One more lesson from Lenin:  once he captured power he had to ensure that people don’t turn their backs on him. The closest comparison between Leninism and Musevenism, if I can call it that, once  Lenin captured power he sustained support by blaming all the shortages and injustices on the past regime(s), going as far as using films (he controlled the film industry) to remind people how terrible things were under the Czarist Russia to deflect attention from shortcomings under his rule.

And this art of reminding the population of the horrific past that some of us never even saw  especially in regard to our security, is what Museveni has ridden on to keep his support, at least for those living outside northern and eastern Uganda for the last 24 years. In every speech, whether it is at the opening of a new school, a factory or just a road that usually will have taken forever to be completed, we have to be reminded of the past so that we look at the present in the prism of our past. The use of the past to control what we agitate for today and in future is what we need to deal with.  Museveni has already mastered that and the opposition are yet to enrol in the school of Leninism propaganda.

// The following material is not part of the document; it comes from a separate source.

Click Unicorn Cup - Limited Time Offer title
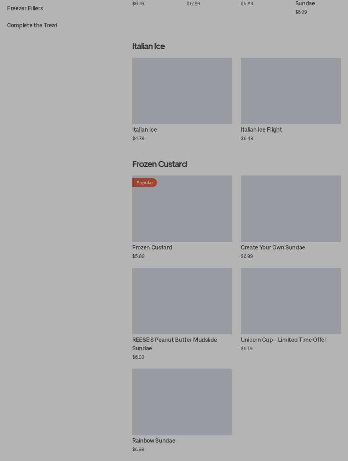This screenshot has height=461, width=348. pos(283,340)
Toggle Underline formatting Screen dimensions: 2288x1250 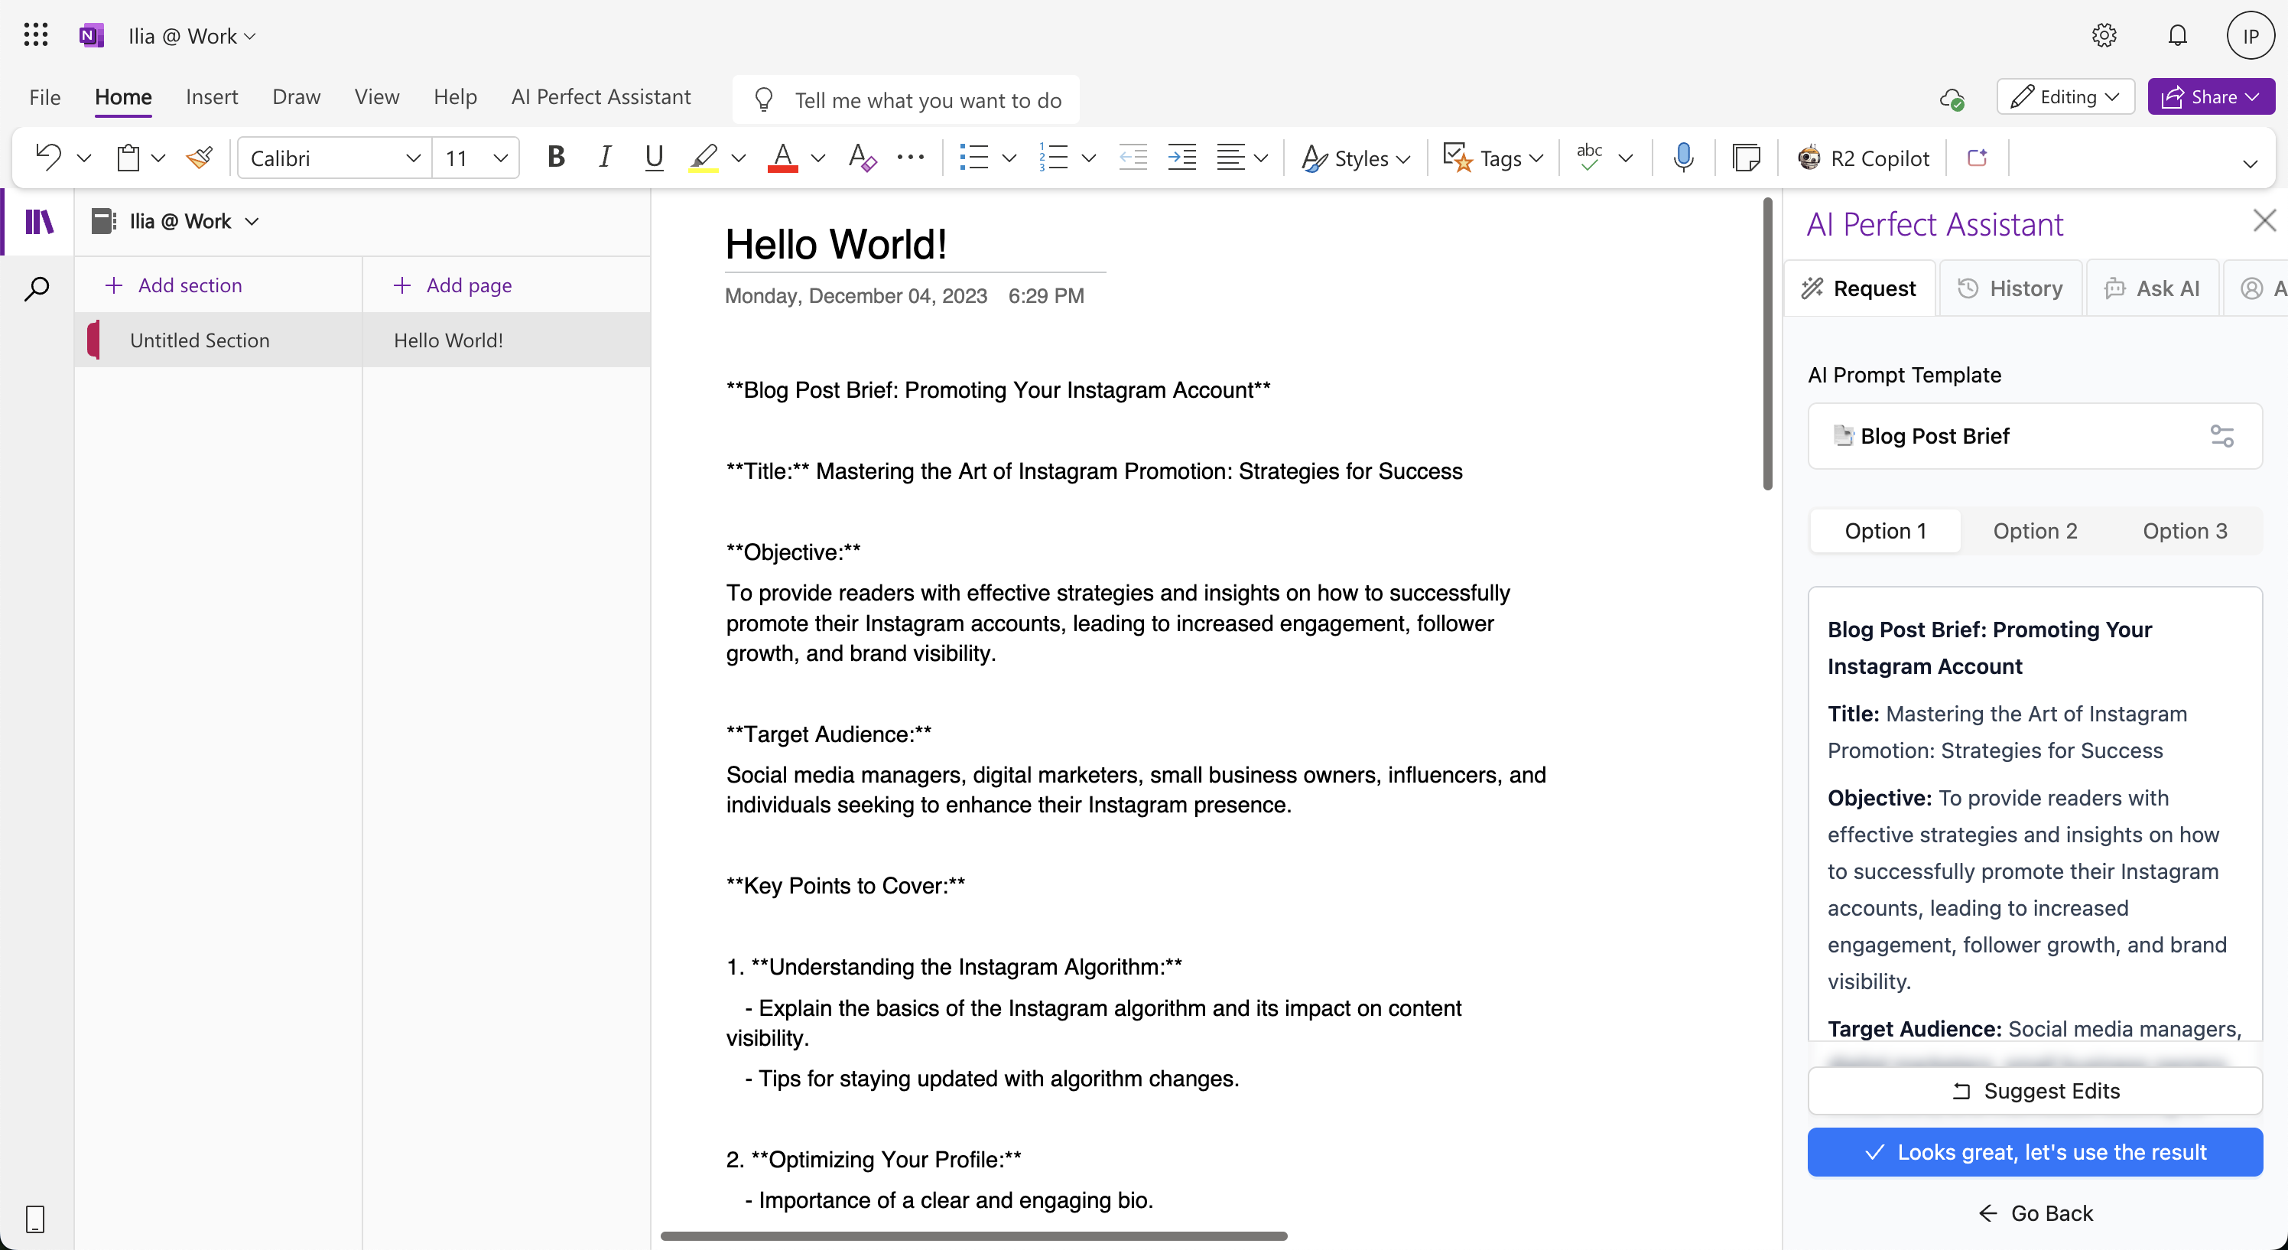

8 thoughts on “Can Uganda’s opposition rally the masses to topple Museveni in 2011

  1. Ugandan opposition is still too disorganised to dislodge Museveni. All the opposition parties mentioned in the above article, and especially DP and UPC, are dogged with serious in-fighting and lack of internal democracy. Opposition leaders are pre-occupied with personal attacks on Museveni instead of outlining their policies to the electorate while Museveni is busy promoting his development progranmmes throughout the country. Recent remarks by UPC leader Olara Otunnu that Museveni has been financing LRA appear to have eroded the former diplomat’s credentials and put him on a head-on collision path with a good cross-section of Ugandans. NRM seem to be gaining popularity especially in the north which used to be opposition stronghold e.g. a recent by-election in the region was comfortably won by NRM.

  2. Hi Rosebell,
    Your use of the word ‘topple’ in your headline is not tasty at all. It brings back memories of war, violence, thuggery. It might be mistaken to mean that you are asking if opposition to engage in violent acts to remove Museveni from power… Well in my thinking, I believe you might have wanted to ask if the opposition can actually secure enough votes to win power in Uganda.

    That is a better question. The other one is terrible and causes psychological anxiety if not fear for what might happen if it can wishfully be implemented that Museveni should be ‘toppled’. That could spell that there is ‘war’ in Uganda. ‘ Instead it is a democratic ongoing process in which the opposition is trying their best for the nth time to dislodge M7 from his comfort at the ‘WHITEHOUSE-LIKE’ State House in EBB.

    How about if you had said: Will Museveni lose the 2011 poll to the opposition?

    1. Am sorry Davis if that word brought if you memories but if you check a dictionary it would give you the right meaning of the word and as far as am concerned topple means to tip over or cause to tip over which can be violent or democratic. So apart from your past memories the word has other meanings which i would encourage you to read about. As a young Ugandan who has not seen any violent change and have seen the word used not to mean violent change i chose the word for it is neutral definition.
      Otherwise i would like you to contribute to the debate and not just stop at a headline. Thanks

  3. Opposition could only try to win in 2011 if they could be organized. Their disorganization is NRM,s strength.